Verilen metin:
>>>>

O SÜT KADAR BERRAKTI
Ömer Bin Abdülaziz’in soy ağacı baba tarafından Halife Hz. Ömer (ra)’e dayanır. Hani, Halife Ömer bir gün dolaşırken bir anne ile kızının süte su karıştırma hadisesine şahit olur. Annenin; ‘’ Bizi bu saatte kim görecek kızım’’ sorusuna; ‘’Allah’’ diyerek cevap veren o kız vardı ya. Bu kıza hayran kalan Halife daha sonra bu kızı oğlu Asım’a nikahlamış ve bu evlilikten Leyla adında bir kızları dünyaya gelmişti. İşte bu kız Ömer bin Abdülaziz’in annesi Leyla Hanımdır. Büyük dedesi ise Halife Hz. Ömer (ra)dir.

<<<<

Verilen görev 1: Ömer bin Abdülaziz'in soyunu anlatan metinde "O SÜT KADAR" sözcüklerinin geçtiği yerden başlayıp "Hz. Ömer (ra)dir." sözcüklerinden sonra biten bölümü harfi harfine yeniden yazar mısın?

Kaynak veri

>>>>

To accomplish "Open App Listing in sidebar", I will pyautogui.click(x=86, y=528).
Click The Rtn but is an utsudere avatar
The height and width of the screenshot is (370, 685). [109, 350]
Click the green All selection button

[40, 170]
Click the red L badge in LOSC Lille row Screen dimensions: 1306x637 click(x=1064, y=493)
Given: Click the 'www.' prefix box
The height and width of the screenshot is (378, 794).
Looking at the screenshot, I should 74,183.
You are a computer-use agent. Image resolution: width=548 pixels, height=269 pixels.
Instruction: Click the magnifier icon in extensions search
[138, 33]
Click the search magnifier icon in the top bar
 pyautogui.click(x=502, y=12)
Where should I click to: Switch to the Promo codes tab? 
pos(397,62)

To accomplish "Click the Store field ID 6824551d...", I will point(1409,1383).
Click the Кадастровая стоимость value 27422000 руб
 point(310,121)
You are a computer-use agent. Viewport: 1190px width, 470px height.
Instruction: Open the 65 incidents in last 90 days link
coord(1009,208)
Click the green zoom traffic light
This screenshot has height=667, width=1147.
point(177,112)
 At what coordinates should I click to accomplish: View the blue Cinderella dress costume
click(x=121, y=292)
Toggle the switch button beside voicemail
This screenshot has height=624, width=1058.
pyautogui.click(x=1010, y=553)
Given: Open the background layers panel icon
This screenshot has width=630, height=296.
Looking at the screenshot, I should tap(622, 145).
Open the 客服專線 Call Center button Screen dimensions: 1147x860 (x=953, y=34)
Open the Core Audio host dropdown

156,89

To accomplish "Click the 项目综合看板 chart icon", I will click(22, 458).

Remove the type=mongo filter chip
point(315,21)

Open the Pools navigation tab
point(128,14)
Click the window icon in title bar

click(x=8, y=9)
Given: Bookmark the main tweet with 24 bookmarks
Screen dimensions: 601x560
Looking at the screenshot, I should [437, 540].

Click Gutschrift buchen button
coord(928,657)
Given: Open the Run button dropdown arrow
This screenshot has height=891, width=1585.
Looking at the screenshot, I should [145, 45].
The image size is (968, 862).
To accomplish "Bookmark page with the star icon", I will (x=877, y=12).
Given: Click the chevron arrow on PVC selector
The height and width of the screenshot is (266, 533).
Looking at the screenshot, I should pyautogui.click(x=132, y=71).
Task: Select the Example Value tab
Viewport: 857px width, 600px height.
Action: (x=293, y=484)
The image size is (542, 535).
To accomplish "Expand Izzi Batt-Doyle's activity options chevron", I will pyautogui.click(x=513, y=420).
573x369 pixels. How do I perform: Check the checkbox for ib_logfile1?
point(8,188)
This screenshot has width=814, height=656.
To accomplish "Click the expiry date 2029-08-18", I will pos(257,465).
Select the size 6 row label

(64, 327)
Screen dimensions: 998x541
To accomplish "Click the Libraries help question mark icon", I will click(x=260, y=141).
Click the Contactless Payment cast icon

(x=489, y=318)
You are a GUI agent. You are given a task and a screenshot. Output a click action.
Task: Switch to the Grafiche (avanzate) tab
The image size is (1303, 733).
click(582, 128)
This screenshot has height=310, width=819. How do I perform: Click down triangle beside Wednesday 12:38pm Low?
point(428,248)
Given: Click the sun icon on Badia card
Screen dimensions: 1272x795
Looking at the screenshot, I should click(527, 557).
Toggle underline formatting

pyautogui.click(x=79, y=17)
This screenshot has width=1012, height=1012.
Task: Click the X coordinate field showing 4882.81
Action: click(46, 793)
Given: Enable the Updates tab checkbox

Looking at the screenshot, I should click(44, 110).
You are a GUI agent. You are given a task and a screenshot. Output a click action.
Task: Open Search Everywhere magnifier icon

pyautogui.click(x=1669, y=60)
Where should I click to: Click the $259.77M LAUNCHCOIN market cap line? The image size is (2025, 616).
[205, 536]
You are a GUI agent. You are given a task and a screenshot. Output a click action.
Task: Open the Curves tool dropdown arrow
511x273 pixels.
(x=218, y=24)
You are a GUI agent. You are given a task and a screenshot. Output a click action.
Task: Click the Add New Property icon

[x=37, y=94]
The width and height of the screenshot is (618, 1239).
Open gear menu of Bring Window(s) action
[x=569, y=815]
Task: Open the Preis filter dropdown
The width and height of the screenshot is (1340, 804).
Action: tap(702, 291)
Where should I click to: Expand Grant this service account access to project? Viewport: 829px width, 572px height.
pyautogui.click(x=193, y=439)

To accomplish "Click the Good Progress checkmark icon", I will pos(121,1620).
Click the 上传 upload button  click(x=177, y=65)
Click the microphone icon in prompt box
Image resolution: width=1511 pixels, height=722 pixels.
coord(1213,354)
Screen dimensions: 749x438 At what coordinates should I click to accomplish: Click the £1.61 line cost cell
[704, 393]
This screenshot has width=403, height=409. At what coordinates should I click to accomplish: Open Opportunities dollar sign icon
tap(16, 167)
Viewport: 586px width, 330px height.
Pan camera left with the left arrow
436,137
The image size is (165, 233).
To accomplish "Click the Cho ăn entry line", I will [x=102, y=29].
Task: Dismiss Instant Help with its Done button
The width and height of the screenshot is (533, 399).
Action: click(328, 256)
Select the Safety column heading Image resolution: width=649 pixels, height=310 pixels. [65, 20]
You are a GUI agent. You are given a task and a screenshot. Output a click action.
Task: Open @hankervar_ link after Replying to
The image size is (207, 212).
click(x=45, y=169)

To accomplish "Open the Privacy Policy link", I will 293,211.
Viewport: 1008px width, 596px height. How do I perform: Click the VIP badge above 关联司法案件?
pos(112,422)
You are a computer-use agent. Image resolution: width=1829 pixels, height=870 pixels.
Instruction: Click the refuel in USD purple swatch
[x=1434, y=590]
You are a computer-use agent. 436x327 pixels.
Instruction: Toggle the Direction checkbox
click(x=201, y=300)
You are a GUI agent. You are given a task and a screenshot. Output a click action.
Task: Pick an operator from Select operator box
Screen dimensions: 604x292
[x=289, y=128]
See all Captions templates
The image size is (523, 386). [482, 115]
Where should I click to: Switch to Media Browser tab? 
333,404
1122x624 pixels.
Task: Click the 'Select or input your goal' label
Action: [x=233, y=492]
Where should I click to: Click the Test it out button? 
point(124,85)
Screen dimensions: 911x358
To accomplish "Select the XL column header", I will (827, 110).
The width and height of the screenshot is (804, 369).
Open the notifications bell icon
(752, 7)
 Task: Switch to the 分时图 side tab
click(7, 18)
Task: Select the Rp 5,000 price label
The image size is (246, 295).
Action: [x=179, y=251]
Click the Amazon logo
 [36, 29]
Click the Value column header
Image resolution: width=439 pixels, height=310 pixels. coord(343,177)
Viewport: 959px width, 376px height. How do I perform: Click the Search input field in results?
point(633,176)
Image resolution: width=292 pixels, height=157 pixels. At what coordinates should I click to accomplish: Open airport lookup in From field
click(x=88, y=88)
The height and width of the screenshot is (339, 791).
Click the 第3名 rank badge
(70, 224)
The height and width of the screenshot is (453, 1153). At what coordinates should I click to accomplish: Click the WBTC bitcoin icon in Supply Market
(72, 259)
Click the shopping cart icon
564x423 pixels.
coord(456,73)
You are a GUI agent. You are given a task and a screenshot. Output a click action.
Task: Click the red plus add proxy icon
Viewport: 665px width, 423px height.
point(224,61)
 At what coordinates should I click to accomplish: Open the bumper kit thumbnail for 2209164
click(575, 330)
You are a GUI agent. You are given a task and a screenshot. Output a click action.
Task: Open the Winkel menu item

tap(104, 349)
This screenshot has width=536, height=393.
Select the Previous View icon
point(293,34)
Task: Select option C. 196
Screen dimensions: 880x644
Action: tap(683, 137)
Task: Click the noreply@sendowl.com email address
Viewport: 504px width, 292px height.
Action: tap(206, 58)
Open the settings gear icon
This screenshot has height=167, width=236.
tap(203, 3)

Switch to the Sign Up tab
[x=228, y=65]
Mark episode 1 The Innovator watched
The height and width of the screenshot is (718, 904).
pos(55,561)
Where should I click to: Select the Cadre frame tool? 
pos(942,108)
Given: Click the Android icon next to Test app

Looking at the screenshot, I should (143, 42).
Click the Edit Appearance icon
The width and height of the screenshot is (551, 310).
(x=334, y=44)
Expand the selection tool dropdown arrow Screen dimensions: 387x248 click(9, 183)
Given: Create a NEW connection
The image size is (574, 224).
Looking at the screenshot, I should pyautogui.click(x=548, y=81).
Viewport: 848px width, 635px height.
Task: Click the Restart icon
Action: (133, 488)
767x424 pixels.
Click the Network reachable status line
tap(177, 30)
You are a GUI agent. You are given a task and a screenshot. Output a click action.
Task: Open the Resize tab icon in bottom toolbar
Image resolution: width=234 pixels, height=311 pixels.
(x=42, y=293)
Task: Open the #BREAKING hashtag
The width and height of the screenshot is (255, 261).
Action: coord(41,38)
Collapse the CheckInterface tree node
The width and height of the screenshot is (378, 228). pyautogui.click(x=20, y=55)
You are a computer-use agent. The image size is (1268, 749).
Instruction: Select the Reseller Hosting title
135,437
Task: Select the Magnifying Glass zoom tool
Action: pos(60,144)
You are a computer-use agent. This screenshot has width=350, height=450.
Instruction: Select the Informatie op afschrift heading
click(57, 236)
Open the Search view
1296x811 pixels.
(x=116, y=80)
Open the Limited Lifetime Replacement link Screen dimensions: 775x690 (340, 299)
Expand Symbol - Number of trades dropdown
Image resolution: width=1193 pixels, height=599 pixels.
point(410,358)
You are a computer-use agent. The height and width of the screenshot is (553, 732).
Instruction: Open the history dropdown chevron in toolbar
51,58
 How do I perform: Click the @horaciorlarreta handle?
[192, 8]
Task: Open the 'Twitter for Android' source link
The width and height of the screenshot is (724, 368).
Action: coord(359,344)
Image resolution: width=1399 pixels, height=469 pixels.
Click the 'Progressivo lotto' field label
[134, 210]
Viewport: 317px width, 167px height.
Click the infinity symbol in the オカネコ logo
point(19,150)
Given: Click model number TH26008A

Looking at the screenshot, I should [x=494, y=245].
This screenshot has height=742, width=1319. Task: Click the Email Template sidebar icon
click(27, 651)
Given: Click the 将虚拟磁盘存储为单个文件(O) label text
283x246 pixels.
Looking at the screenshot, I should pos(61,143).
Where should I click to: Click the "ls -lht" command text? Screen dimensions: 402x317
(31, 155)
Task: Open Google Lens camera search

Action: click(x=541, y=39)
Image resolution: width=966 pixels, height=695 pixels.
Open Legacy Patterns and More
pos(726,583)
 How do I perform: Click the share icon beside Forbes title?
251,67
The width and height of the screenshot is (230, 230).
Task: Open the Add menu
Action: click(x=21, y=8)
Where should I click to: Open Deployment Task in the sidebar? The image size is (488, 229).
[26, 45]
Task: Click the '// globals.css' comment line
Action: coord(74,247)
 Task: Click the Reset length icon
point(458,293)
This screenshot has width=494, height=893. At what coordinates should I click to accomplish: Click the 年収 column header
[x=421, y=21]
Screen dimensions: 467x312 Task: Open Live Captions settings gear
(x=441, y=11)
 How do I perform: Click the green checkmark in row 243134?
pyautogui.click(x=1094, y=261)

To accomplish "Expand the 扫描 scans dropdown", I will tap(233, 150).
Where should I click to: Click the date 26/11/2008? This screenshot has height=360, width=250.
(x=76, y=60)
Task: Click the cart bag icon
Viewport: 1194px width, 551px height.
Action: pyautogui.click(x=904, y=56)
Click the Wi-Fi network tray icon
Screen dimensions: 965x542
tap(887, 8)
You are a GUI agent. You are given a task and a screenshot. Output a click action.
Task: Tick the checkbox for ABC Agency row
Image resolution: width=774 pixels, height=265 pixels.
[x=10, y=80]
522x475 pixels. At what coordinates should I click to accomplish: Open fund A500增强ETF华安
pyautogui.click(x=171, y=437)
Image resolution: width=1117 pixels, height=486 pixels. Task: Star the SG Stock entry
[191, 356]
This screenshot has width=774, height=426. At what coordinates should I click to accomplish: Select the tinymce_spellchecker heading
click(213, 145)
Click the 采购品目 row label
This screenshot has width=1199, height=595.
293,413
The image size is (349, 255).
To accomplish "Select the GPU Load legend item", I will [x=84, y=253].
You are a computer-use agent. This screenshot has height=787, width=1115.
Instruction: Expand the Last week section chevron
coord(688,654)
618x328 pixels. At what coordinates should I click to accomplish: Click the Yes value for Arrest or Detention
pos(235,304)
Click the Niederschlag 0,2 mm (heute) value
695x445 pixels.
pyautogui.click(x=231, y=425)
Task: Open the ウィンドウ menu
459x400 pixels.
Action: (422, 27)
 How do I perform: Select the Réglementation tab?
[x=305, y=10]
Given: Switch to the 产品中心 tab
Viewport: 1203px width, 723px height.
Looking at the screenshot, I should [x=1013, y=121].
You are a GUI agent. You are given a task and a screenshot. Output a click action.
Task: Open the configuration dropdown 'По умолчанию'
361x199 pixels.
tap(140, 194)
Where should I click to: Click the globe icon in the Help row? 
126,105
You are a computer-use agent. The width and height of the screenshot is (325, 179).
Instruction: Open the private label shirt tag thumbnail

<<<<

Verilen görev 2: Listede "arrow" dizesini içeren satırların hepsini ayıklar mısın?

Sonuç 1:
O SÜT KADAR BERRAKTI
Ömer Bin Abdülaziz’in soy ağacı baba tarafından Halife Hz. Ömer (ra)’e dayanır. Hani, Halife Ömer bir gün dolaşırken bir anne ile kızının süte su karıştırma hadisesine şahit olur. Annenin; ‘’ Bizi bu saatte kim görecek kızım’’ sorusuna; ‘’Allah’’ diyerek cevap veren o kız vardı ya. Bu kıza hayran kalan Halife daha sonra bu kızı oğlu Asım’a nikahlamış ve bu evlilikten Leyla adında bir kızları dünyaya gelmişti. İşte bu kız Ömer bin Abdülaziz’in annesi Leyla Hanımdır. Büyük dedesi ise Halife Hz. Ömer (ra)dir.

Sonuç 2:
Given: Open the Run button dropdown arrow
Given: Click the chevron arrow on PVC selector
Task: Open the Curves tool dropdown arrow
Pan camera left with the left arrow
Expand the selection tool dropdown arrow Screen dimensions: 387x248 click(9, 183)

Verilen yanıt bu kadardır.